La manifattura Ginori a Doccia
Nel 1735 il marchese Carlo Ginori, esponente di una delle famiglie nobili più illustri di Firenze, fondò a Doccia, presso Sesto Fiorentino, una manifattura di porcellane, che, di lì a pochi anni, sarebbe divenuta una delle più celebri d’Europa. Dopo anni di esperimenti, grazie anche all’esperienza del pittore Wandelein, che già lavorava nella fabbrica viennese diretta da Claudius du Paquier, il Ginori riuscì a produrre una porcellana composta da una pasta ibrida di colore grigio-azzurro, denominata "masso bastardo". Il modellatore Gaspare Bruschi realizzò complesse composizioni a tutto tondo per sontuosi servizi da tavola, a volte ispirate a note statue del passato. La produzione Ginori si allargò nel corso degli anni, comprendendo sculture di piccolo formato e un’infinita varietà di oggetti decorativi. Alla morte di Carlo Ginori, sopraggiunta nel 1757, l’attività manifatturiera fu proseguita dal figlio Lorenzo, sotto la cui direzione vennero create specchiere, cornici, capitelli, mascheroni e forme ornamentali sempre più elaborate e complesse. La moda per l’Oriente, allora dilagante, portò alla realizzazione di motivi decorativi ispirati alla Cina e al Giappone, con una preponderanza di elementi floreali e paesaggistici, impiegati soprattutto per il vasellame da tavola. Per fronteggiare la concorrenza della ceramica inglese di Wedgwood, realizzata con una terraglia assai più conveniente della porcellana, anche lo stabilimento Ginori produsse simili oggetti a buon mercato. Nel 1819 Leopoldo Carlo Ginori inventò un nuovo tipo di forno a quattro piani, che permetteva la cottura simultanea di vasellame a varie temperature, dando così un nuovo impulso alla produzione di Doccia, che continua ancora oggi la sua attività, rinomata soprattutto per gli esclusivi prodotti in porcellana decorata a mano. Il Museo attiguo allo stabilimento, oggi situato nel centro di Sesto Fiorentino, a pochi chilometri da Firenze, permette di ripercorrere la storia della manifattura attraverso gli oggetti più significativi da essa prodotti nel corso di oltre due secoli.
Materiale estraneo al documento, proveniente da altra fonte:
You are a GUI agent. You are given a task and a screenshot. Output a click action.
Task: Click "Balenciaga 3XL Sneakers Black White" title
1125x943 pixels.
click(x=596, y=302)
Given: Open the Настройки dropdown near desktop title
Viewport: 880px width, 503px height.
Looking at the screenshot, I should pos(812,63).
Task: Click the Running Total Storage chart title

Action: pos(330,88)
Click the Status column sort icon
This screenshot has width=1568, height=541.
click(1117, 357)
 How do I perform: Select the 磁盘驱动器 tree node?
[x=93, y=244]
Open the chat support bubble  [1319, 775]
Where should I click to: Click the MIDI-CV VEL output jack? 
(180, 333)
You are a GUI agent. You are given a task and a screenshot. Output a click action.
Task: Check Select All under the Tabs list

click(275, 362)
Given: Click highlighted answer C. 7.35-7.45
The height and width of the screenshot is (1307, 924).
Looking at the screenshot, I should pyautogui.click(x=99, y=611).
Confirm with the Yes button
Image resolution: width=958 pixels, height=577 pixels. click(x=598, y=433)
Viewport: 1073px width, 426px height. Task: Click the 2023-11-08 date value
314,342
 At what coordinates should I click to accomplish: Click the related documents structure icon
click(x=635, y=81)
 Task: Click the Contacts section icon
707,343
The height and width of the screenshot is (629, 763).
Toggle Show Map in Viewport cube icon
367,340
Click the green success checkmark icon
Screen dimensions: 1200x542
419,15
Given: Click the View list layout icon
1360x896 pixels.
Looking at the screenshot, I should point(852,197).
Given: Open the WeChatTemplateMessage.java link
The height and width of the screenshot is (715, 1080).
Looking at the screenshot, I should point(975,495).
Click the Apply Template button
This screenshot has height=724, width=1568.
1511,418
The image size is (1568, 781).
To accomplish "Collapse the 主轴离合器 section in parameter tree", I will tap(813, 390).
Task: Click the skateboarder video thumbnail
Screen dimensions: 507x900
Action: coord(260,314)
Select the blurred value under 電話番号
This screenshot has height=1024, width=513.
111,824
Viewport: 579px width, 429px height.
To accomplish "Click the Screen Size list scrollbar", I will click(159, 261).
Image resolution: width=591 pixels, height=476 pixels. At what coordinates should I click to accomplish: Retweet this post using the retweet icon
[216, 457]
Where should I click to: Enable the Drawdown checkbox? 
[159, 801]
La manifattura di Wedgwood
Con intraprendenza e spirito imprenditoriale non comune per l’epoca, l’inglese Josiah Wedgwood (1730-1795), nato da una famiglia di vasai dello Staffordshire, avviò una produzione su scala industriale di vasellame in un materiale ceramico affine alla porcellana. Dopo avere perfezionato la durezza e la resistenza al fuoco della terraglia, costituita da una pasta bianca ricoperta di vernice piombifera, nel 1759 cominciò a produrre servizi da tavola di colore avorio, decorati con l’uso di lastre di rame per imprimere l’ornato. Dalla prima fabbrica, impiantata ad Ivy House, si trasferì presso Newcastle-under-Lyme, dove aprì la Manifattura Etruria, la cui produzione presentò per la prima volta elementi decorativi di gusto neoclassico. Le forme delle stoviglie si semplificarono, divenendo più lineari e prive spesso dell’ornamentazione dipinta. Insieme al socio Thomas Bentley, grande appassionato di arte antica e rinascimentale, nel 1774, Wedgwood ideò un nuovo impasto colorato, che denominò "diaspro", iniziando con esso a realizzare il celebre vasellame di sobria eleganza, celeste con decori in bianco, ispirato ai modelli dell’antichità. Il tentativo di emulare il vasellame greco in ceramica nera lo portò a creare i cosiddetti "basalti neri", con cui copiò vasi e cammei classici. Per Wedgwood lavorarono artisti del calibro di John Flaxman (1755-1826), raffinato interprete del neoclassicismo inglese, il quale, assieme ad altri scultori, modellò figurine e disegnò rilievi da applicare sulle superfici dei vasi, ispirati a modelli non soltanto greci e romani, ma anche egizi e etruschi.